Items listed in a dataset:
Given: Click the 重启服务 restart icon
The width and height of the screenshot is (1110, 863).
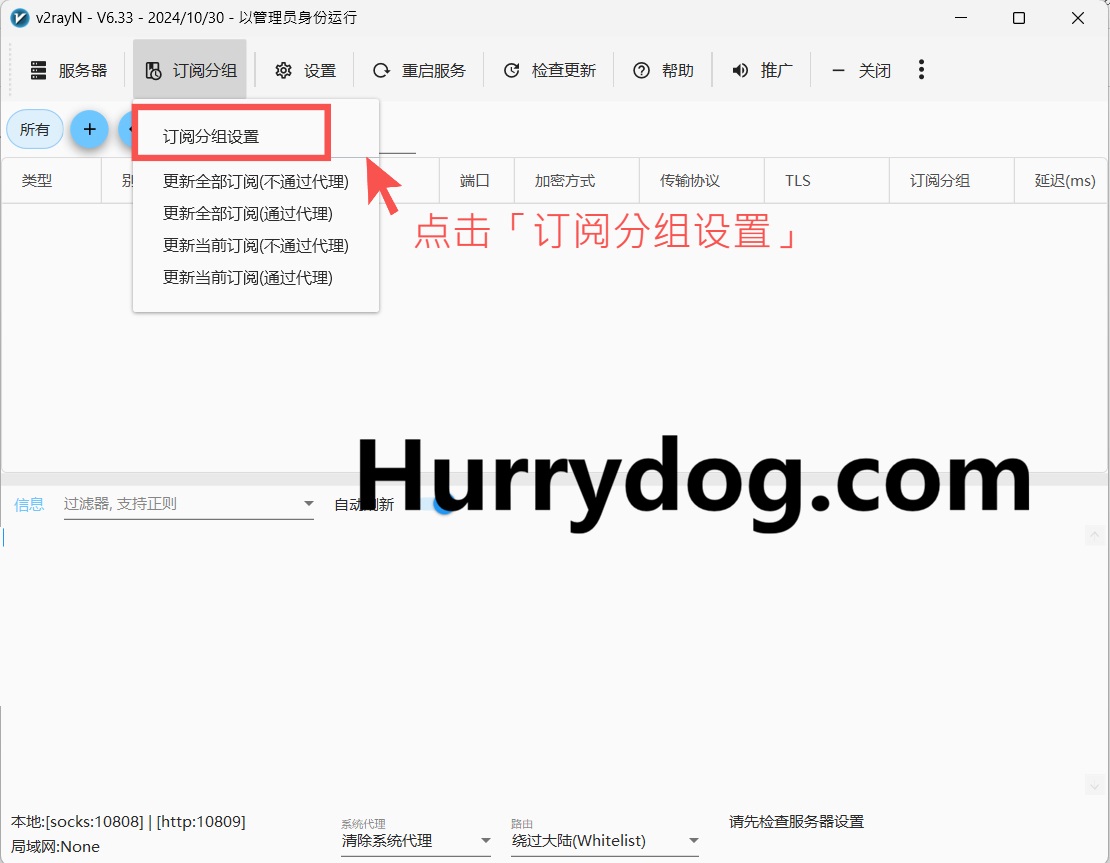Looking at the screenshot, I should [381, 70].
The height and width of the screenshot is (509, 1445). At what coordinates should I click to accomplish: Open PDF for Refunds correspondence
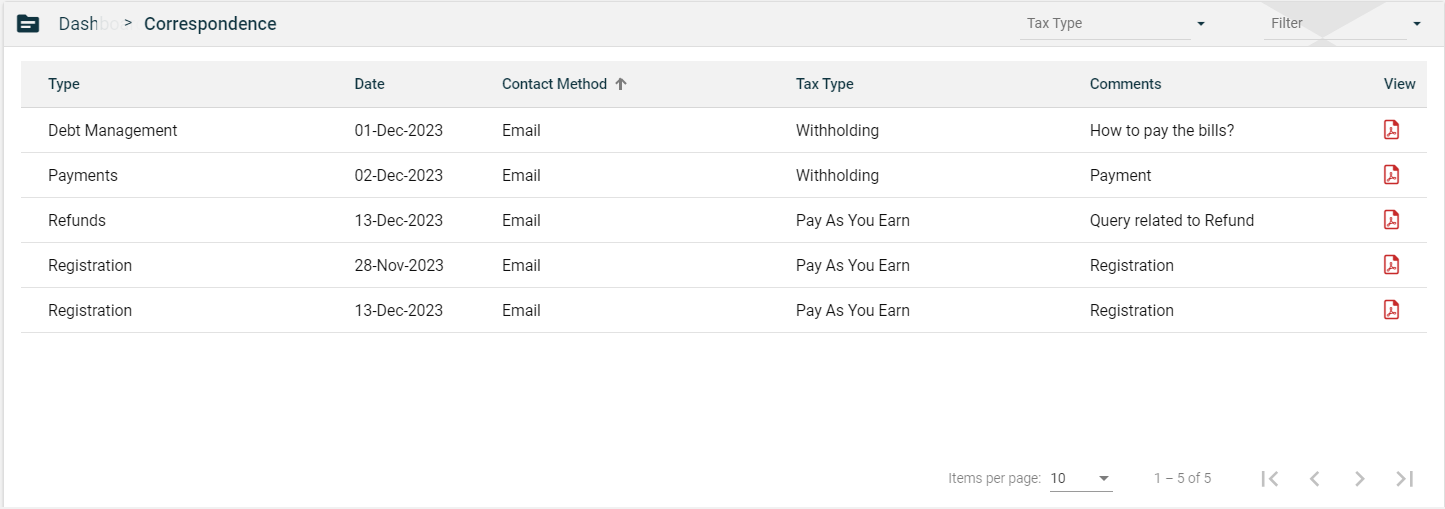point(1391,220)
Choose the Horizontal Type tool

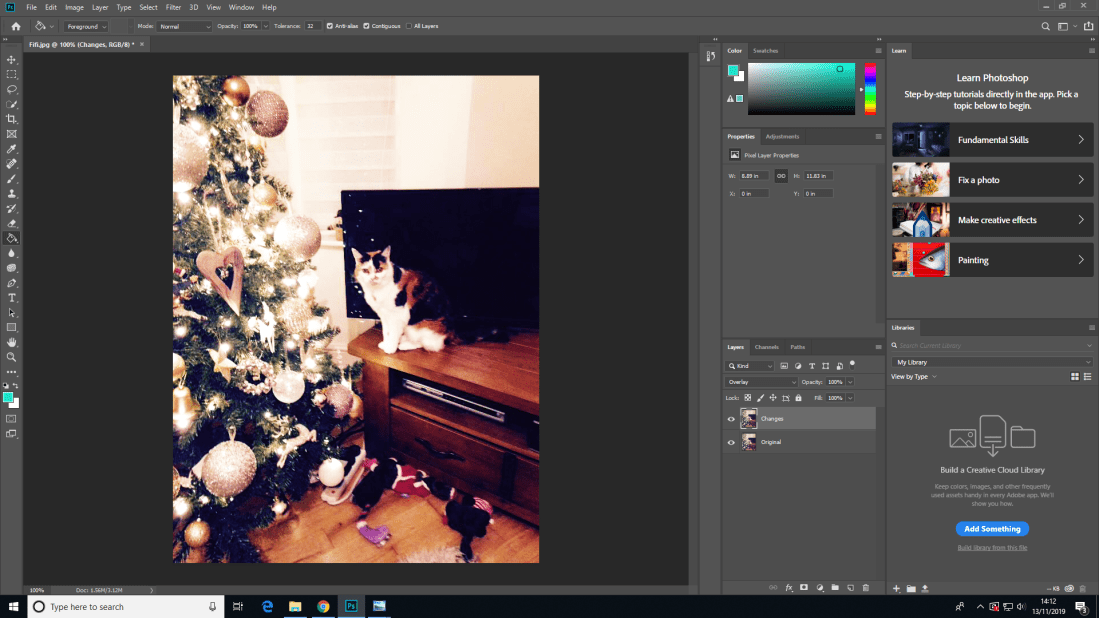12,298
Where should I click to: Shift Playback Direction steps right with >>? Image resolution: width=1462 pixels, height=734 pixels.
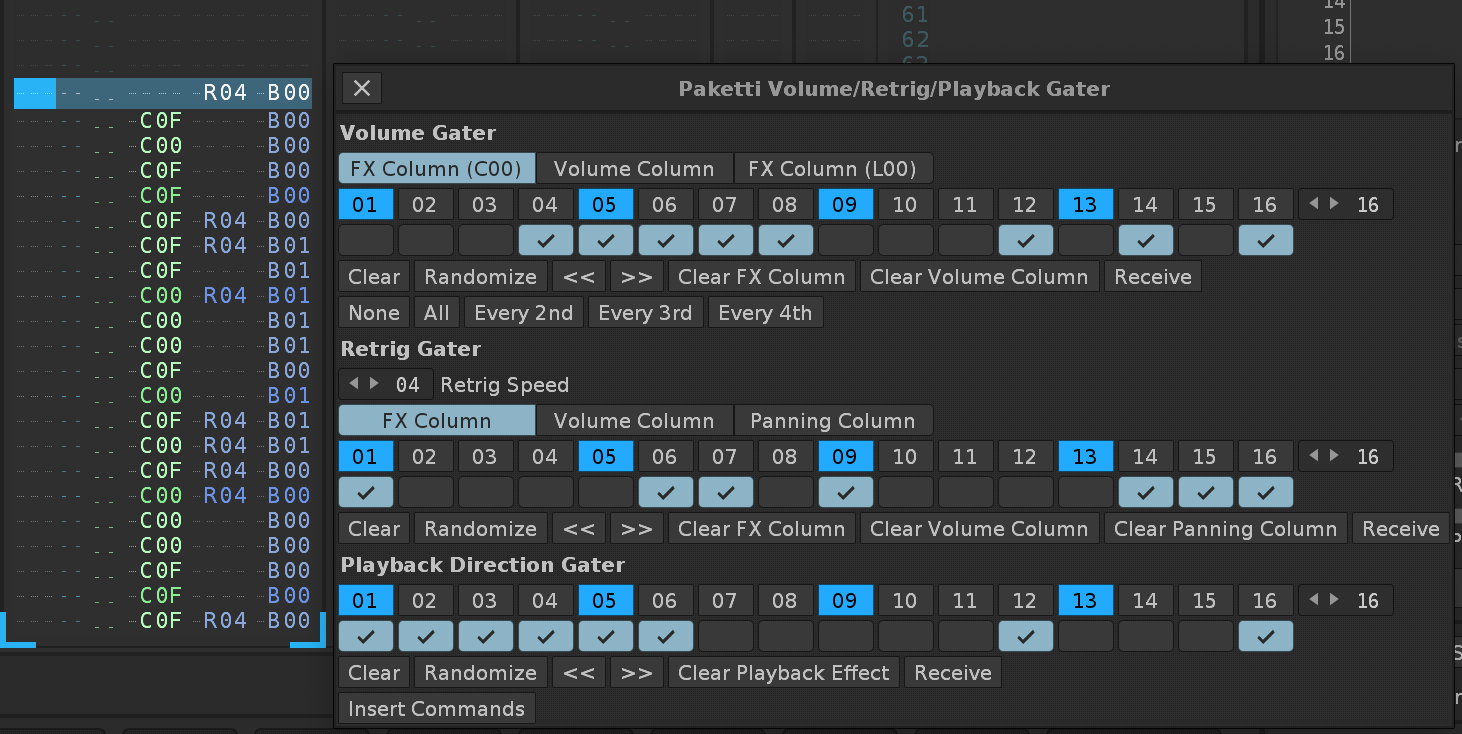pos(637,673)
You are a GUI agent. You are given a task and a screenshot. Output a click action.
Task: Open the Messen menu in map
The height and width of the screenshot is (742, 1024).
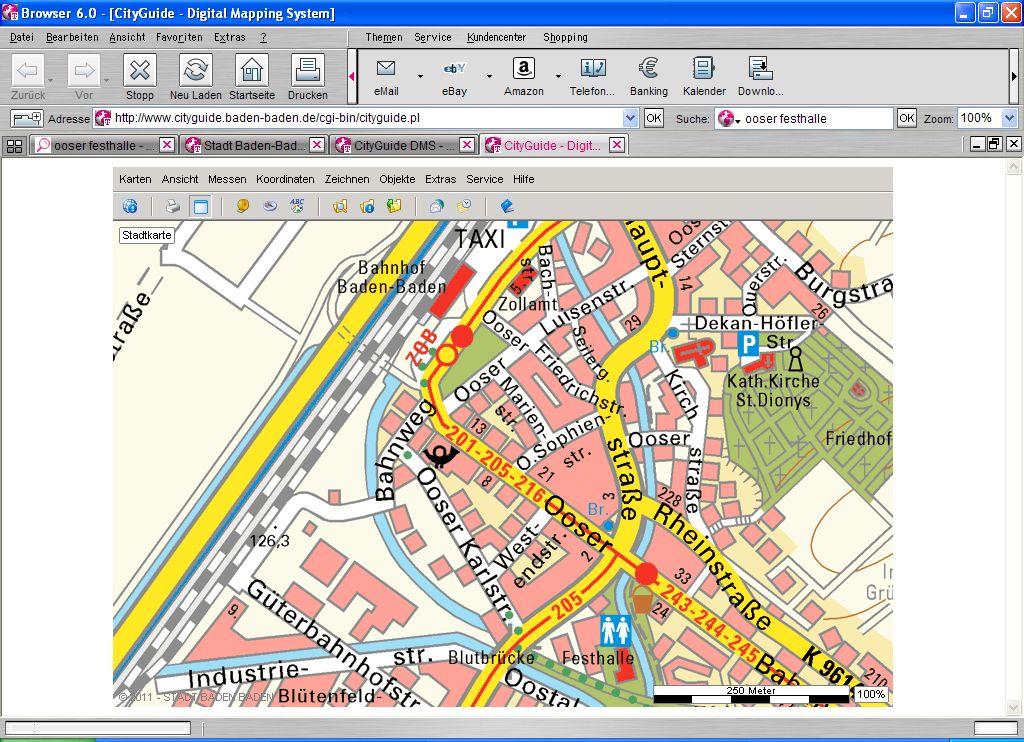pos(227,179)
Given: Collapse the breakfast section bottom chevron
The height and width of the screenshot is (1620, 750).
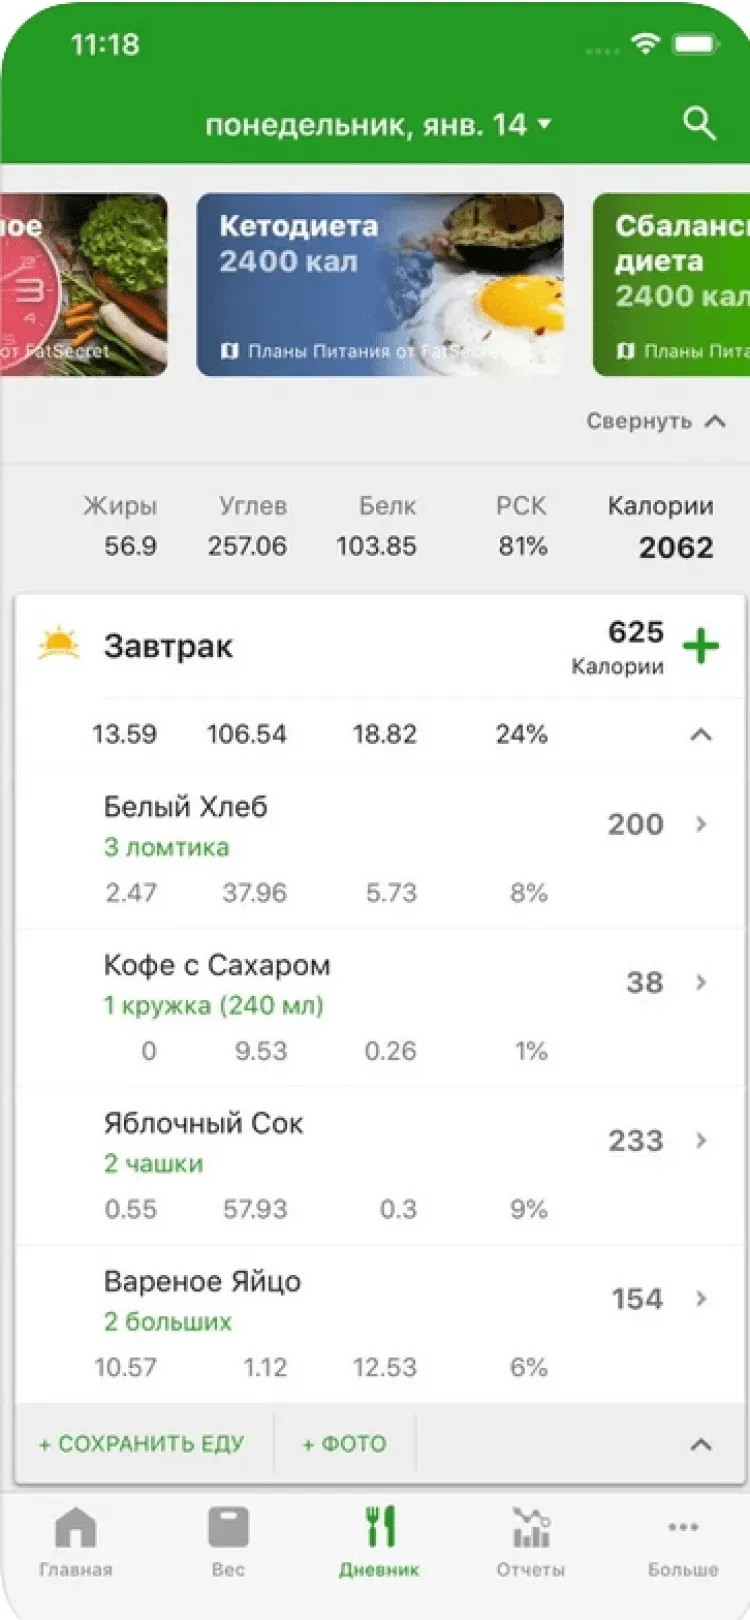Looking at the screenshot, I should click(701, 1444).
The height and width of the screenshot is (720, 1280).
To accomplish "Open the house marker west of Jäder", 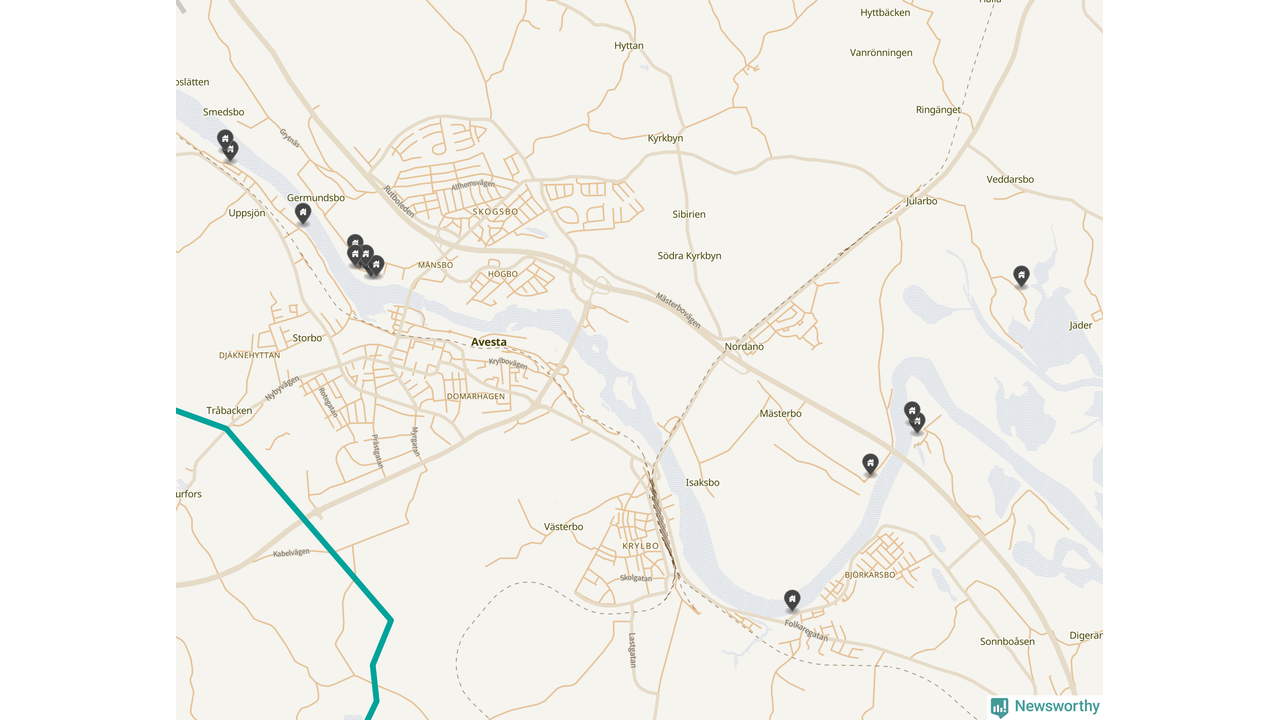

*Exercise instructions*
Write out the lines above from the one with "Choose the Horizontal Type tool" through the one with "You are a GUI", ends included, exactly; no picture goes in.

*Answer to this exercise*
Choose the Horizontal Type tool

12,298
Where should I click to: Shift Playback Direction steps right with >>? Image resolution: width=1462 pixels, height=734 pixels.
pos(637,673)
You are a GUI agent. You are given a task and a screenshot. Output a click action.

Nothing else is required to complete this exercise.